When he saw The Shadow, Five-face actually counted on a rescue!"
Cardona was opening a bundle as he spoke. From it, he took a big batch of sorted securities, that bore figures up in the thousands. They added up to more
than half a million dollars, those stocks and bonds that Cardona handed over, with the comment:
"These are yours, Mr. Cranston."
"Thanks, inspector," returned The Shadow, calmly. "I'll put them back in my collection."
"Your collection?" queried Weston. "What collection, Cranston?"
The Shadow's lips showed a Cranston smile.
"My collection of counterfeits," he explained. "Worthless stocks and bonds, from many sources. I was doubtful about Fondelac, commissioner. I thought it best to let him have these, until I found out if his French bonds were genuine."
"Remarkable!" exclaimed Weston. "Remarkable foresight, Cranston!"
REMARKABLE foresight. Cardona agreed with the opinion, as he watched the commissioner and his friend stroll to the official car, with Cranston carelessly carrying the worthless bonds that had been reclaimed from Five-face.
Cardona was wondering if The Shadow had mysteriously warned Cranston to beware of Fondelac.
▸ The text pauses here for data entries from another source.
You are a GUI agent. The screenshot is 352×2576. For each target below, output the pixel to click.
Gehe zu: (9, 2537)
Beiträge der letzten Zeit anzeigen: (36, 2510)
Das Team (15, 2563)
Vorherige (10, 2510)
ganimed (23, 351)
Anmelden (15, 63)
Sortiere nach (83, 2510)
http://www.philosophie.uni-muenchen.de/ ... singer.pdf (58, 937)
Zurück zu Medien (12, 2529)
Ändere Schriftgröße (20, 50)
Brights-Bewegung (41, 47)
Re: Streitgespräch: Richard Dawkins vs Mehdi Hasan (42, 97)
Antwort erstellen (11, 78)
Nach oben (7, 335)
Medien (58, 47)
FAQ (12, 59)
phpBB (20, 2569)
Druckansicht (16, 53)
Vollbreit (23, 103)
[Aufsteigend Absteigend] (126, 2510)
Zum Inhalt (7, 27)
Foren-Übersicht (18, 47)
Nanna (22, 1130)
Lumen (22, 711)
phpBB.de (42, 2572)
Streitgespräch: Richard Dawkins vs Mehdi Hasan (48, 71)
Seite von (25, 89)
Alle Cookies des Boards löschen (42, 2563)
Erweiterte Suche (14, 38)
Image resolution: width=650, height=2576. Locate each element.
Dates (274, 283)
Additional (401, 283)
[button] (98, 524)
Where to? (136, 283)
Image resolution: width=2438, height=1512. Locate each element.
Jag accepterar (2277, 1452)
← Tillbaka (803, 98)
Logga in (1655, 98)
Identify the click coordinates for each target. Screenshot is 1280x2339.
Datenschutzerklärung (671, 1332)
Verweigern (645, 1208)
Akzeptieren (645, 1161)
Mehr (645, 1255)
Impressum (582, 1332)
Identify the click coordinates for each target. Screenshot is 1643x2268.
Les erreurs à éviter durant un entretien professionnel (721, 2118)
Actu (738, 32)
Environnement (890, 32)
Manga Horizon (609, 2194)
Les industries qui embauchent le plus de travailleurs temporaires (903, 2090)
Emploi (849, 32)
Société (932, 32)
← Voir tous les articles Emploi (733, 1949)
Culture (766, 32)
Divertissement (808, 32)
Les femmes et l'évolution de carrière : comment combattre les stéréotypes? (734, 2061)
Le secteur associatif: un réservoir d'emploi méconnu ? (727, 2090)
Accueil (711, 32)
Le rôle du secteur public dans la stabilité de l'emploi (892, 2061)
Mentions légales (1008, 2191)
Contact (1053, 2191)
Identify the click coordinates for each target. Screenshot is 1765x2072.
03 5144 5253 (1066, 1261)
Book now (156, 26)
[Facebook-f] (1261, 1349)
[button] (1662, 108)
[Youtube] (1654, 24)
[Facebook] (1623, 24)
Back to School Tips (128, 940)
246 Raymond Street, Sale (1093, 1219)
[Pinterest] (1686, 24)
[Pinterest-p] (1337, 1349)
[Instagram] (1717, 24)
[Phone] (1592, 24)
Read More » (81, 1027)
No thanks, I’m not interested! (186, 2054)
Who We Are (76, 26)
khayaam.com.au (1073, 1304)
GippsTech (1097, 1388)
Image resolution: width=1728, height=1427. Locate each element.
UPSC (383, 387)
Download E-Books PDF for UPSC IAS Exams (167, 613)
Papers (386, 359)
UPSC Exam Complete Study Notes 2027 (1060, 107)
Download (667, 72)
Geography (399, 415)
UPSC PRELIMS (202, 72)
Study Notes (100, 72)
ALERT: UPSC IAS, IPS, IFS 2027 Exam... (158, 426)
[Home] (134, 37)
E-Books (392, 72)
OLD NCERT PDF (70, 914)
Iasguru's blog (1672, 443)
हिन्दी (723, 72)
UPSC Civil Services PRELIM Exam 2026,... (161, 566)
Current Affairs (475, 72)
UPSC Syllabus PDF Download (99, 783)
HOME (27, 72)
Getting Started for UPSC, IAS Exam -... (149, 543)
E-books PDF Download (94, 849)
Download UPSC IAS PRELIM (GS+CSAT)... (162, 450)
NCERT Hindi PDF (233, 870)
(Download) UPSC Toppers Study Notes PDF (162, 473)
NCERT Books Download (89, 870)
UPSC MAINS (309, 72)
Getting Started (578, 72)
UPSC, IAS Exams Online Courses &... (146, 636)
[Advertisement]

If so, The Shadow must have known much about Five-face, even before he had identified the master crook as Arnold Melbrun.
As Cardona pondered, he heard a parting tone that seemed to quiver in from
outer darkness, beyond the floodlights of the airport. Cardona stared.
He didn't realize that the whispery laugh was from the direction of the commissioner's car, where Cranston had gone on alone, while Weston stopped to talk to the airport authorities.
Cardona recognized it only as the laugh of The Shadow - a singular, mirthless note of triumph from the lips of the master fighter who had turned Five-face over to the double-crossed lieutenants, as their victim, instead of their leader.